Industriepellets

Holzpellets für Kleinfeuerungsanlagen bestehen aus gepressten Sägereststoffen, wie z. B. Spänen oder Sägemehl. Ein Kilogramm Pellets hat einen Heizwert von ca. 5 kWh, dies entspricht ungefähr einem halben Liter Heizöl. Neben dem bestehenden Angebot an genormten Pellets (nach ÖNORM M7135 bzw. DIN plus) gibt es auch so genannte Industriepellets.
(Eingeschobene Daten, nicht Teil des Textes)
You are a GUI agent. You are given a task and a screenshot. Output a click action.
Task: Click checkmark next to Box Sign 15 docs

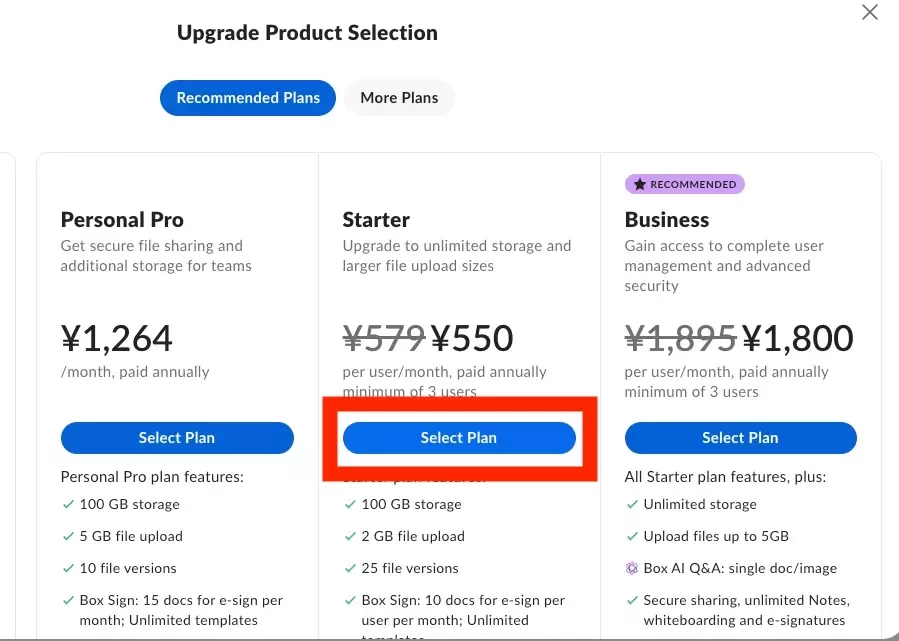(x=68, y=601)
Die Produktion dieses Brennstoffes unterliegt aufgrund seiner Verwertung in großen Feuerungen mit geeigneten Fördersystemen im Gegensatz zu herkömmlichen Pelletöfen nicht den strengen Normen der Pelletsproduktion und ermöglicht daher geringere Produktionskosten. Der Einsatz von Industriepellets ist auch in Hackschnitzelheizungen möglich. Industriepellets haben im Vergleich zu Holzpellets für Kleinfeuerungsanlagen einen größeren Durchmesser (10-12mm) und sind nicht so hart gepresst. Der Einsatz von Industriepellets ist – wie der Name schon sagt – der Industrie vorbehalten. Der Konsument (Endverbraucher) hat keinen Zugang zu Industriepellets. Folglich sind Industriepellets auch nicht über den Brennstoffhandel erhältlich.